◆ Aim of the task:
What is needed is a verbatim copy of each record below.

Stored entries
----

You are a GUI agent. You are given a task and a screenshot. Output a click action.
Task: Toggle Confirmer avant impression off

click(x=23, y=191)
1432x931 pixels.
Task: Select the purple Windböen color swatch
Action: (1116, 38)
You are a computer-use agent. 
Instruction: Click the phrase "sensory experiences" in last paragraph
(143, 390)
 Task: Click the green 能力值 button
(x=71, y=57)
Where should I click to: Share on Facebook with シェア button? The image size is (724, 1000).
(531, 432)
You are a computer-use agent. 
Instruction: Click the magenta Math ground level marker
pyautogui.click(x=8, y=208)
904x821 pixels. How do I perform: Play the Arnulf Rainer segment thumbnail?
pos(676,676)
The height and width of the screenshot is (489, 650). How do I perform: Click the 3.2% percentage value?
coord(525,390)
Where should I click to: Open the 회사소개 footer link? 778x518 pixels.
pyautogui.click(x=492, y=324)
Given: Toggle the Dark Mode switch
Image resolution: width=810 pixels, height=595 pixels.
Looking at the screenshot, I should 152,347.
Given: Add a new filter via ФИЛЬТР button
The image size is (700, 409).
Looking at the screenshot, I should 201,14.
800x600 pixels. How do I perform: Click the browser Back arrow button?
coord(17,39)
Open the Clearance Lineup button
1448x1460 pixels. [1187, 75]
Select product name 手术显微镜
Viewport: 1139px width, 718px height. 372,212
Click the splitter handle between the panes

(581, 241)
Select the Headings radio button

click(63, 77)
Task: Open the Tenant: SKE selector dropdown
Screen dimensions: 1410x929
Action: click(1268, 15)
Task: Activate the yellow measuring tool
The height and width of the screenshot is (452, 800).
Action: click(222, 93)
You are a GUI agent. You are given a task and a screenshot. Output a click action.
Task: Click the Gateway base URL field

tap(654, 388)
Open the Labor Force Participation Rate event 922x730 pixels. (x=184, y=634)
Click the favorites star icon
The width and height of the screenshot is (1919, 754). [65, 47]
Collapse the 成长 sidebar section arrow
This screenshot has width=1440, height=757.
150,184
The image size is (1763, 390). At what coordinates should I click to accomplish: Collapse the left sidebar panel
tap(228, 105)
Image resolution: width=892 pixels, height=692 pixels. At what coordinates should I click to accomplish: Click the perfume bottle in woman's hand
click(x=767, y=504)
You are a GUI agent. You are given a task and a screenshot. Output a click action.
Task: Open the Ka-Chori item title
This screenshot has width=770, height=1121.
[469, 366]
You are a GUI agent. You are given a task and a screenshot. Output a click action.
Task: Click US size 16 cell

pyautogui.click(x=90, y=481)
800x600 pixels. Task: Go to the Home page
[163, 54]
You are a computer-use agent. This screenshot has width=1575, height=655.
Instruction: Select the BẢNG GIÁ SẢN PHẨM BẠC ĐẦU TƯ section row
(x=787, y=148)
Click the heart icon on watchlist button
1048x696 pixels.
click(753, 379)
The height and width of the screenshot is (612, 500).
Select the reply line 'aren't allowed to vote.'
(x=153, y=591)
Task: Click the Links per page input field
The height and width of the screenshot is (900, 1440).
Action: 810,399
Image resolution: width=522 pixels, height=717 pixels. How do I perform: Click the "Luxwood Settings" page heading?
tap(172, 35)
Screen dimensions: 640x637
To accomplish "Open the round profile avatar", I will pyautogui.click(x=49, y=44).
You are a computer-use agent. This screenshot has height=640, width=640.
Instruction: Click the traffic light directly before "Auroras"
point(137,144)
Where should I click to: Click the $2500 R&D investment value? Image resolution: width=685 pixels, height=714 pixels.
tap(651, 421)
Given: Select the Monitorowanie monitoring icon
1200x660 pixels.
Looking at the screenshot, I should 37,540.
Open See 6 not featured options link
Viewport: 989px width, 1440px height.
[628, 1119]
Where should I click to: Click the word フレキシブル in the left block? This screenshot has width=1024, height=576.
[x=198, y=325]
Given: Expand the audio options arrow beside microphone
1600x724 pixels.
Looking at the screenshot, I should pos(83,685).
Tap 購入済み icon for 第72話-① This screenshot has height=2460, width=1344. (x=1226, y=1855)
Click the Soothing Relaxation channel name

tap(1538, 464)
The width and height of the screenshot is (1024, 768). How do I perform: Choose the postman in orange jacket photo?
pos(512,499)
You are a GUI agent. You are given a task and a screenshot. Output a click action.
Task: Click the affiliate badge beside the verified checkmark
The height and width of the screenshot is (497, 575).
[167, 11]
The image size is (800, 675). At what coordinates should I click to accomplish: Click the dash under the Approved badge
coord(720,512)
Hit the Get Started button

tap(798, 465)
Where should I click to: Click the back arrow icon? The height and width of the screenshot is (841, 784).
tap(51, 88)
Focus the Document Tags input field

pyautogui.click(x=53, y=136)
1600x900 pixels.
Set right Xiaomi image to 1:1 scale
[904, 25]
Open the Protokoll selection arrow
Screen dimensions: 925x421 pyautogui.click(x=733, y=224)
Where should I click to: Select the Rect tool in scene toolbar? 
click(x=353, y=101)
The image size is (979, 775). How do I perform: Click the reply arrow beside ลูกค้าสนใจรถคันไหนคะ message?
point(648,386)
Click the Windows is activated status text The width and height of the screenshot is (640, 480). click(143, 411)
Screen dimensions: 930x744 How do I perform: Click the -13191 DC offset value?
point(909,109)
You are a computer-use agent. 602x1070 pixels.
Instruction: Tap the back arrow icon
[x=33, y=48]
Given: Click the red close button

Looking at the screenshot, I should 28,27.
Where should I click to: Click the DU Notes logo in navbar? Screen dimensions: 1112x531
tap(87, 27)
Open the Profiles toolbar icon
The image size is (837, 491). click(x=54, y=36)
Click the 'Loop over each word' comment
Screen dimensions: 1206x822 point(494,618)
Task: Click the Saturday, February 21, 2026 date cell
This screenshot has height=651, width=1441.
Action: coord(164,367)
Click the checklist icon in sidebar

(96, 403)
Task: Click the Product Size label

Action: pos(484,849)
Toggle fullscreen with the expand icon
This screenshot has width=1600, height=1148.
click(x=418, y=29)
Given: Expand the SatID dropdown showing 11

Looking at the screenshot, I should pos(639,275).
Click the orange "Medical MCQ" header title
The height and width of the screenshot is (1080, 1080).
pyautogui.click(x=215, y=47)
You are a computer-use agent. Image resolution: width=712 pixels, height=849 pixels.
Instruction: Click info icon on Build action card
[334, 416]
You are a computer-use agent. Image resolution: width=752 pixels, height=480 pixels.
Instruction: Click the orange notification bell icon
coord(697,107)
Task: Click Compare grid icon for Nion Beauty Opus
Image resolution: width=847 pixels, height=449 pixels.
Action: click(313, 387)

----

◆ Output below:
You are a GUI agent. You are given a task and a screenshot. Output a click action.
Task: Toggle Confirmer avant impression off

click(x=23, y=191)
1432x931 pixels.
Task: Select the purple Windböen color swatch
Action: (1116, 38)
You are a computer-use agent. 
Instruction: Click the phrase "sensory experiences" in last paragraph
(143, 390)
 Task: Click the green 能力值 button
(x=71, y=57)
Where should I click to: Share on Facebook with シェア button? The image size is (724, 1000).
(531, 432)
You are a computer-use agent. 
Instruction: Click the magenta Math ground level marker
pyautogui.click(x=8, y=208)
904x821 pixels. How do I perform: Play the Arnulf Rainer segment thumbnail?
pos(676,676)
The height and width of the screenshot is (489, 650). How do I perform: Click the 3.2% percentage value?
coord(525,390)
Where should I click to: Open the 회사소개 footer link? 778x518 pixels.
pyautogui.click(x=492, y=324)
Given: Toggle the Dark Mode switch
Image resolution: width=810 pixels, height=595 pixels.
Looking at the screenshot, I should 152,347.
Given: Add a new filter via ФИЛЬТР button
The image size is (700, 409).
Looking at the screenshot, I should 201,14.
800x600 pixels. How do I perform: Click the browser Back arrow button?
coord(17,39)
Open the Clearance Lineup button
1448x1460 pixels. [1187, 75]
Select product name 手术显微镜
Viewport: 1139px width, 718px height. 372,212
Click the splitter handle between the panes

(581, 241)
Select the Headings radio button

click(63, 77)
Task: Open the Tenant: SKE selector dropdown
Screen dimensions: 1410x929
Action: click(1268, 15)
Task: Activate the yellow measuring tool
The height and width of the screenshot is (452, 800).
Action: click(222, 93)
You are a GUI agent. You are given a task and a screenshot. Output a click action.
Task: Click the Gateway base URL field

tap(654, 388)
Open the Labor Force Participation Rate event 922x730 pixels. (x=184, y=634)
Click the favorites star icon
The width and height of the screenshot is (1919, 754). [65, 47]
Collapse the 成长 sidebar section arrow
This screenshot has width=1440, height=757.
150,184
The image size is (1763, 390). At what coordinates should I click to accomplish: Collapse the left sidebar panel
tap(228, 105)
Image resolution: width=892 pixels, height=692 pixels. At what coordinates should I click to accomplish: Click the perfume bottle in woman's hand
click(x=767, y=504)
You are a GUI agent. You are given a task and a screenshot. Output a click action.
Task: Open the Ka-Chori item title
This screenshot has width=770, height=1121.
[469, 366]
You are a GUI agent. You are given a task and a screenshot. Output a click action.
Task: Click US size 16 cell

pyautogui.click(x=90, y=481)
800x600 pixels. Task: Go to the Home page
[163, 54]
You are a computer-use agent. This screenshot has width=1575, height=655.
Instruction: Select the BẢNG GIÁ SẢN PHẨM BẠC ĐẦU TƯ section row
(x=787, y=148)
Click the heart icon on watchlist button
1048x696 pixels.
click(753, 379)
The height and width of the screenshot is (612, 500).
Select the reply line 'aren't allowed to vote.'
(x=153, y=591)
Task: Click the Links per page input field
The height and width of the screenshot is (900, 1440).
Action: 810,399
Image resolution: width=522 pixels, height=717 pixels. How do I perform: Click the "Luxwood Settings" page heading?
tap(172, 35)
Screen dimensions: 640x637
To accomplish "Open the round profile avatar", I will pyautogui.click(x=49, y=44).
You are a computer-use agent. This screenshot has height=640, width=640.
Instruction: Click the traffic light directly before "Auroras"
point(137,144)
Where should I click to: Click the $2500 R&D investment value? Image resolution: width=685 pixels, height=714 pixels.
tap(651, 421)
Given: Select the Monitorowanie monitoring icon
1200x660 pixels.
Looking at the screenshot, I should 37,540.
Open See 6 not featured options link
Viewport: 989px width, 1440px height.
[628, 1119]
Where should I click to: Click the word フレキシブル in the left block? This screenshot has width=1024, height=576.
[x=198, y=325]
Given: Expand the audio options arrow beside microphone
1600x724 pixels.
Looking at the screenshot, I should pos(83,685).
Tap 購入済み icon for 第72話-① This screenshot has height=2460, width=1344. (x=1226, y=1855)
Click the Soothing Relaxation channel name

tap(1538, 464)
The width and height of the screenshot is (1024, 768). How do I perform: Choose the postman in orange jacket photo?
pos(512,499)
You are a GUI agent. You are given a task and a screenshot. Output a click action.
Task: Click the affiliate badge beside the verified checkmark
The height and width of the screenshot is (497, 575).
[167, 11]
The image size is (800, 675). At what coordinates should I click to accomplish: Click the dash under the Approved badge
coord(720,512)
Hit the Get Started button

tap(798, 465)
Where should I click to: Click the back arrow icon? The height and width of the screenshot is (841, 784).
tap(51, 88)
Focus the Document Tags input field

pyautogui.click(x=53, y=136)
1600x900 pixels.
Set right Xiaomi image to 1:1 scale
[904, 25]
Open the Protokoll selection arrow
Screen dimensions: 925x421 pyautogui.click(x=733, y=224)
Where should I click to: Select the Rect tool in scene toolbar? 
click(x=353, y=101)
The image size is (979, 775). How do I perform: Click the reply arrow beside ลูกค้าสนใจรถคันไหนคะ message?
point(648,386)
Click the Windows is activated status text The width and height of the screenshot is (640, 480). click(143, 411)
Screen dimensions: 930x744 How do I perform: Click the -13191 DC offset value?
point(909,109)
You are a computer-use agent. 602x1070 pixels.
Instruction: Tap the back arrow icon
[x=33, y=48]
Given: Click the red close button

Looking at the screenshot, I should 28,27.
Where should I click to: Click the DU Notes logo in navbar? Screen dimensions: 1112x531
tap(87, 27)
Open the Profiles toolbar icon
The image size is (837, 491). click(x=54, y=36)
Click the 'Loop over each word' comment
Screen dimensions: 1206x822 point(494,618)
Task: Click the Saturday, February 21, 2026 date cell
This screenshot has height=651, width=1441.
Action: coord(164,367)
Click the checklist icon in sidebar

(96, 403)
Task: Click the Product Size label

Action: pos(484,849)
Toggle fullscreen with the expand icon
This screenshot has width=1600, height=1148.
click(x=418, y=29)
Given: Expand the SatID dropdown showing 11

Looking at the screenshot, I should pos(639,275).
Click the orange "Medical MCQ" header title
The height and width of the screenshot is (1080, 1080).
pyautogui.click(x=215, y=47)
You are a computer-use agent. Image resolution: width=712 pixels, height=849 pixels.
Instruction: Click info icon on Build action card
[334, 416]
You are a computer-use agent. Image resolution: width=752 pixels, height=480 pixels.
Instruction: Click the orange notification bell icon
coord(697,107)
Task: Click Compare grid icon for Nion Beauty Opus
Image resolution: width=847 pixels, height=449 pixels.
Action: click(313, 387)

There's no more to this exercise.